─── Input for this task ───
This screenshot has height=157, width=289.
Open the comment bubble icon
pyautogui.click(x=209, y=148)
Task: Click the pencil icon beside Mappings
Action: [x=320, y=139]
───
─── Input for this task ───
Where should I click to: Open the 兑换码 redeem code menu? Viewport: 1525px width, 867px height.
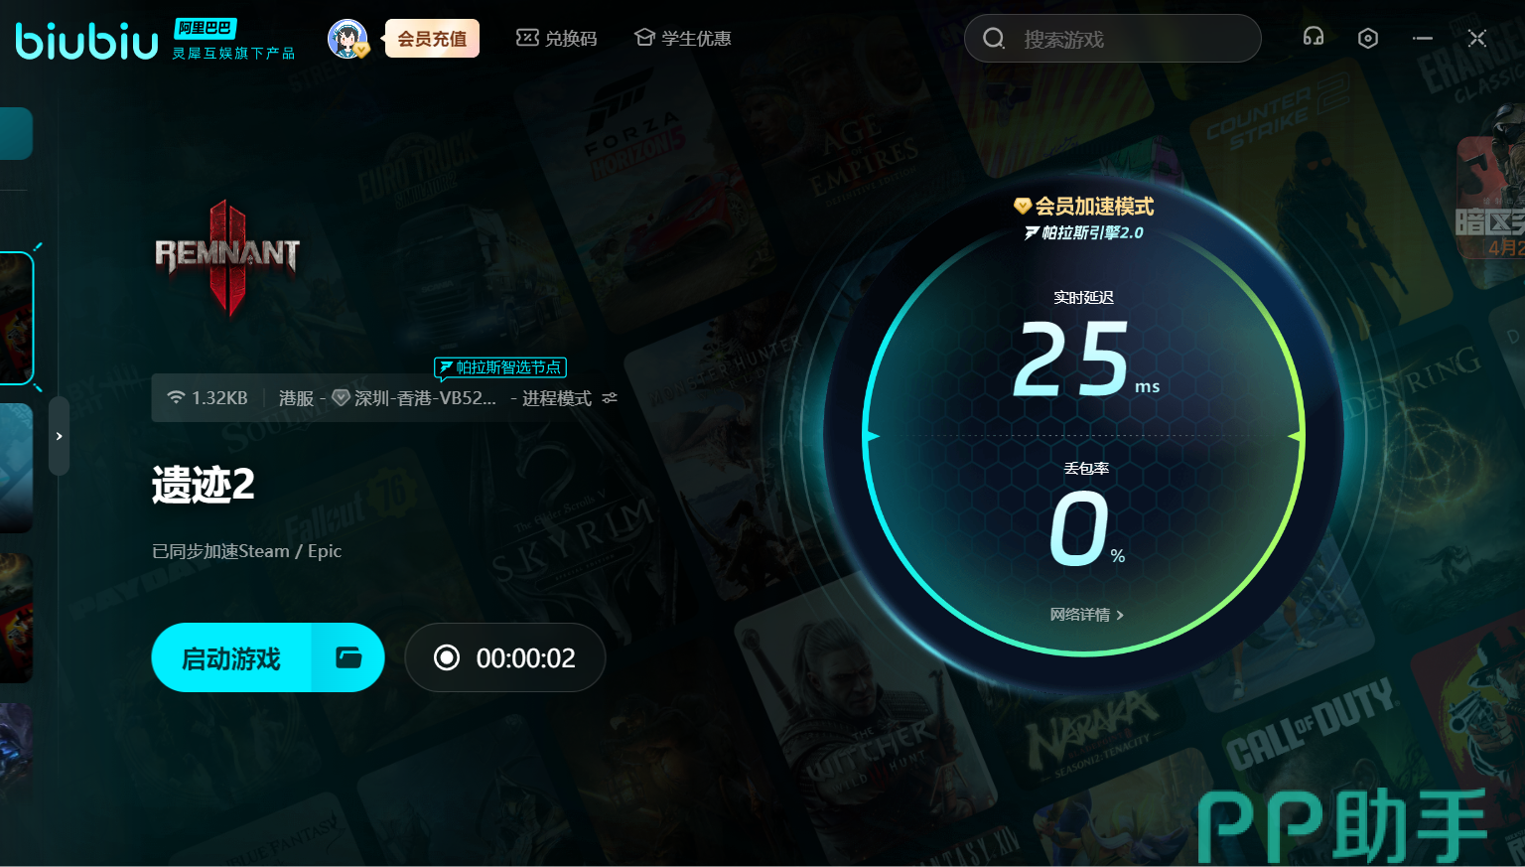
───
─── Input for this task ───
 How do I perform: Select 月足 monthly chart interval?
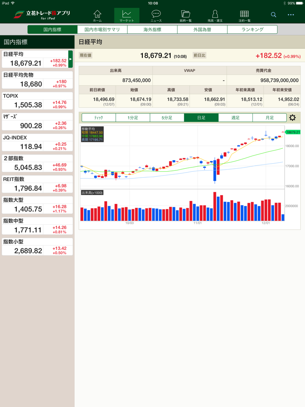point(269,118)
───
Problem to work on: Look over the material above and report how many of its lines have the string "height" in them, nothing more.

Answer space: 2